In the latest report by the Deloitte Centre for Health Solutions, we estimate that the NHS and social care spend on over-65s living with at least one long-term condition is at least £30bn a year. However, this is spent largely on expensive acute intervention and residential care rather than on prevention, self-management, early intervention and helping people live well and independently for longer.

We examined the scale of this challenge and outlined a series of actions that health and social care providers and commissioners should consider. Some of these are already being piloted, but there is a strong case to be made for these to be expedited immediately.

In the short-term
Commissioners should look at levers such as:
• Focusing on offering joint personal budgets for the health and social care of all frail over 75s, while supporting them with care navigators to get best value out of these budgets. These should be reviewed annually.
• Adopting new funding models to provide the right care in the right long term care settings at the right time. This should include moving from volume to outcome, value-based payment models.
• Developing incentives to encourage providers to adopt technology to support the delivery of care and improve the interface between providers and patients, particularly between hospitals and care homes and general practices and people’s homes.

In the meantime
Health and social care providers should look at some of the following options:
• Notwithstanding the issues with care.data, expediting the inter-operability of data systems to allow multiple patients and providers to share data in real-time. Shared patient records are particularly essential for frail older people. At the same time, primary care practices should work with social care providers to offer annual health checks to patients aged 75 and over. They should also establish an electronic patient registry and track treatments and complications.
• Reviewing place of care and workforce capacity and capability. Geriatricians should come out of the hospital setting to assess and intervene in the community, and GPs should be reaching into hospitals to seek training in frailty management and providing appropriate care.
• Ensuring staff receive relevant training on the impact of ageing on health, and are certified to their level of competence in managing conditions associated with aging. A key concern raised in our report was that those who spend the most time caring for frail older people are typically those with the lowest skills and levels of pay.
• Increasing the input of primary community district nurses and other health professionals to manage older people who are frail. Currently there is no supply large enough to meet this demand, suggesting that in 2014-15 all staff will need to be more agile, accessing data and information on the move and spending more time with patients. Mobile technology has a key role to play in enabling this and delaying or preventing the need for more expensive institutional care.
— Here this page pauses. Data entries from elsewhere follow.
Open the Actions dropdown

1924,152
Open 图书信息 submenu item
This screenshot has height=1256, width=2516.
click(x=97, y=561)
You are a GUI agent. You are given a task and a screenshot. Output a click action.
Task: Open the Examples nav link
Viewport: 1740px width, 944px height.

These are by no means all the answers to the challenges facing the care system, and implementing these, particularly when the complex and varied needs of older, vulnerable people are taken into account, will be challenging. But the increasing numbers of frail older people aren’t in a position to wait for policymakers to take five to ten years to develop the more integrated health and social care system that successive governments have agreed is the desired model of care. There are good ideas being trialled, but the time has come for these to be examined and rolled out more widely.